Recently I had a chance to visit Michele Savoia in the Lower East Side in New York City. He’s a larger than life character who learned the tailoring craft in his Sicilian grandfather’s workshop. Savoia has a broad interest in all things related to design and considers himself a designer in all fields, not just a tailor. You can see this when you visit his new store, which opened in November of last year. At the front, you’ll see a vintage Harley-Davidson motorcycle, which he rebuilt, as well as the layout and interior which he designed and furnished.
The shop is furnished like a men’s club with an executive office in the back for clients, a vintage pool table, a stocked bar at the back and dressing rooms on the left.
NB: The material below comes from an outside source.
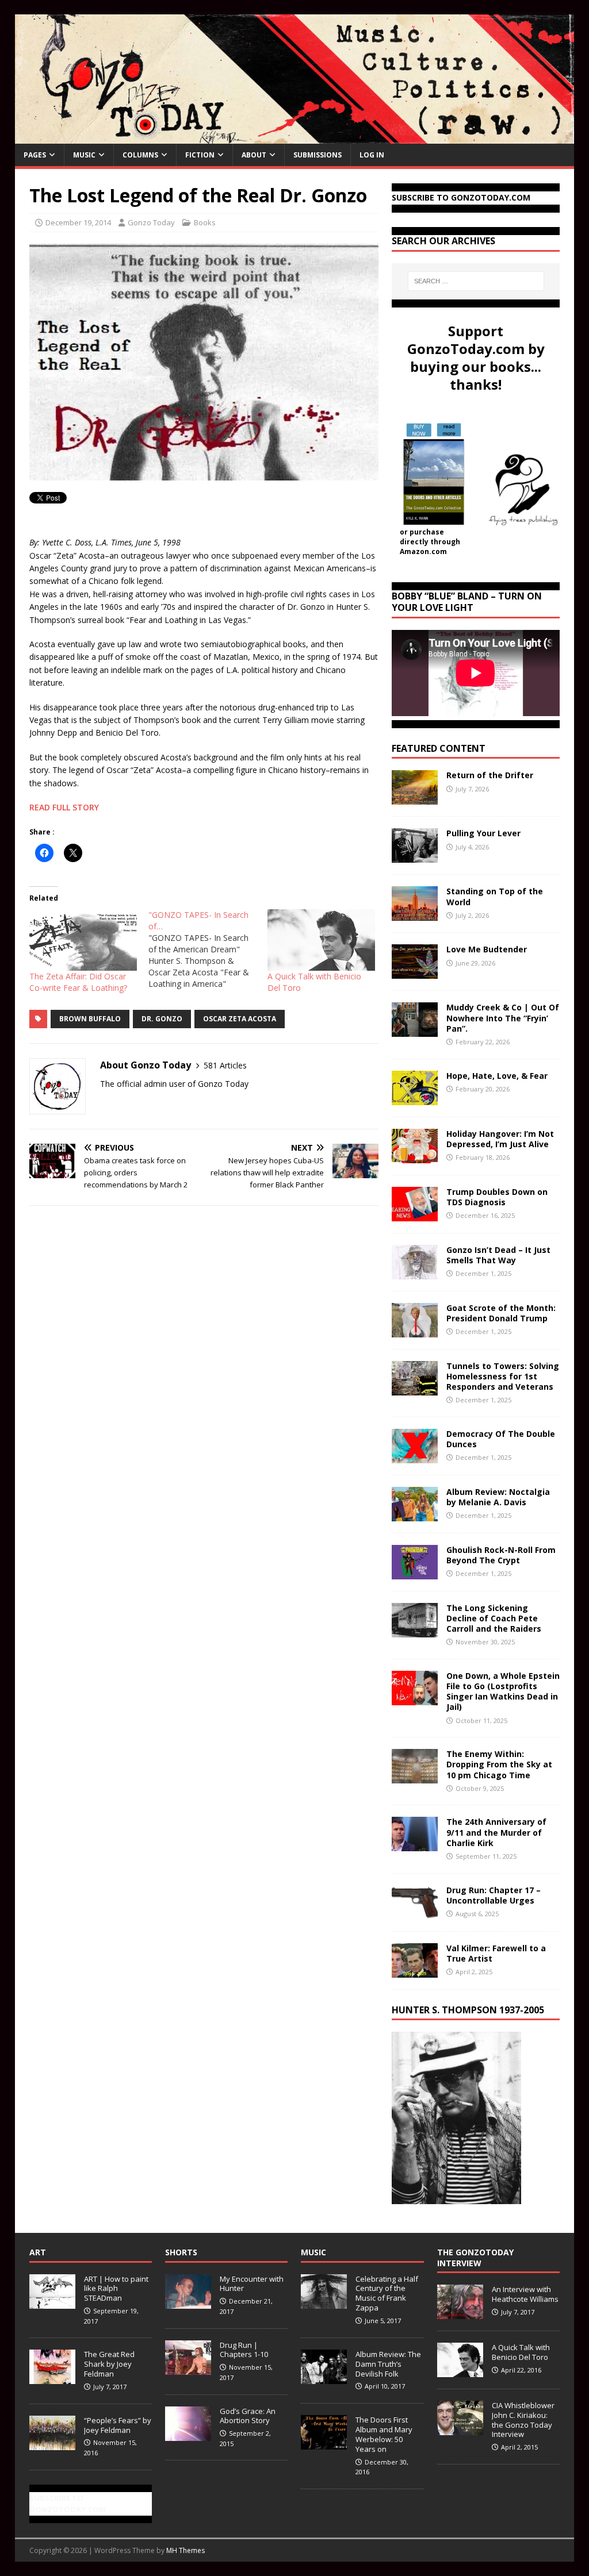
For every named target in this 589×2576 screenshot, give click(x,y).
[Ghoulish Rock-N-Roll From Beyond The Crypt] (415, 1572)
Although the setting and backdrop is completely different, the shop reminded me of Marc Guyot in Paris. Both embody the look and feel of a private men’s club from the first half of the 20th century. I should note the clothes are cut and made in a different location.
If you enjoy theatre, you’ll see his suits and jackets in a show or two. For one actor, Savoia described having to create jackets with 5 different lapels – clover, flat peaks, etc. You get the sense he has an encyclopedic knowledge of men’s clothing. In terms of cut, he can do a natural or more structured shoulder depending on the customer.
Finally, the store has a wonderful library and collection of books and magazines on men’s clothing, film and sundry related topics. I mentioned to Savoia’s business partner, Pete, that it’s a very nice touch. If you judge a tailor strictly by his book collection, Savoia comes out extremely well. I spotted volumes by Bruce Boyer, Flusser, vintage copies of Esquire from the 1940s, Ian Kelly’s and Nick Foulkes’ biographies of Beau Brummel and Count d’Orsay and much more. All in all, probably the best library of any men’s shop or tailor I’ve seen.
What an interesting dressing gown. Do you know what it was made of?
When I was at the store, I asked Savoia's business partner (Pete) about this item, specifically the fabric. I originally thought it was a vintage fabric but it's actually contemporary. However, the material's name escapes me!
Thanks. did they have other dressing gowns on display as well?
I think that was the only one they had on display when I visited. But now that I think about my conversation with Pete, the photo may actually be showing a lightweight topcoat rather than a dressing gown.
It is a topcoat. I know Pete very well and it is a coat, not a dressing gown. The lining is bright red, and similar to most of Pete's clothes, it was a custom job to his own design.
Also, a bit of a side note, Pete is no longer with Savoia.
What's the price of a sport coat there? Friend of mine got one custom made. It's gorgeous and now I want one. What do you think ballpark?
I don't have their latest prices. But if it's made in NYC, then it will be priced accordingly.
Michele Savoia donated a bespoke cashmere jacket to a New York charity poker game as a grand prize and the value was $6500. So, I'd imagine you are looking at $4k at least.